“We’re teaching students backwards. Today’s educational system weighs students down with the minute details of a subject instead of getting them excited about learning,” says Ariel Diaz, CEO of Boundless. Diaz spoke recently at TEDxCambridge on inverting the curriculum. The notion of inverting the curriculum says instead of weighing students down with minute details up front, educators can show them the beauty of the big picture to get them excited about learning. Many educators, including biology professors at Grinnell College, are already inverting their curriculums. Now, it’s time for educators everywhere to invert the curriculum to give students an understanding of the beauty intrinsic to each subject. Check it out here.
The answer is the question. Inquiry, is the key to authentic based learning. Arial Diez gets it. Love the metaphor. BYOD and global Project Based Learning with a purpose (connection to learning goals). Thanks for a great Ted Talk. Nancy
Ariel Diaz has it partly right. Motivate, then teach.
However, his race-car example is inapt. Suppose that you used that to introduce engineering to lots and lots of students. Is every student motivated by race cars? May some consider them too noisy? Might some see only useless danger in them? Others may see an unnecessarily polluting sport. Each person is different, and you have to allow for those differences when choosing motivating ideas.
Continuing in the transportation theme, some may get very excited about making cars that are incredibly efficient. Others would choose to find the ultimate safe car to drive at highway speeds. A different group may be turned on by autonomous vehicles.
If we truly are going to “invert” our courses, then we must seek broad motivators. The biology examples given my Ariel are rather good. They could probably be improved and may have been because he gave only a very brief explanation, a few words really, for each.
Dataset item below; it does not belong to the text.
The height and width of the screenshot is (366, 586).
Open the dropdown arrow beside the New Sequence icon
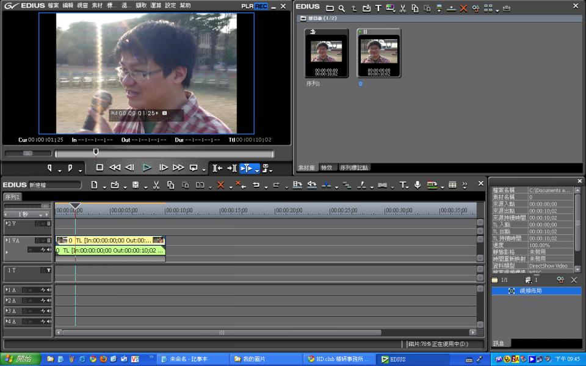[103, 187]
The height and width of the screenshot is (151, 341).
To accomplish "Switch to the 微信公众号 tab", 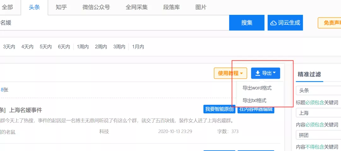I will (x=96, y=7).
For this idea to work, you might have to come up with two or three or more motivating ideas in order to engage a group of students.
He as also ignored other motivators. For example, finding out the answer to a question can motivate. Young children constantly ask, “Why?” Use that fundamental internal drive, not just some long-term by itself.
By combining intrinsic motivational drives, you should be able to make an even more engaging and exciting course and achieve even greater results.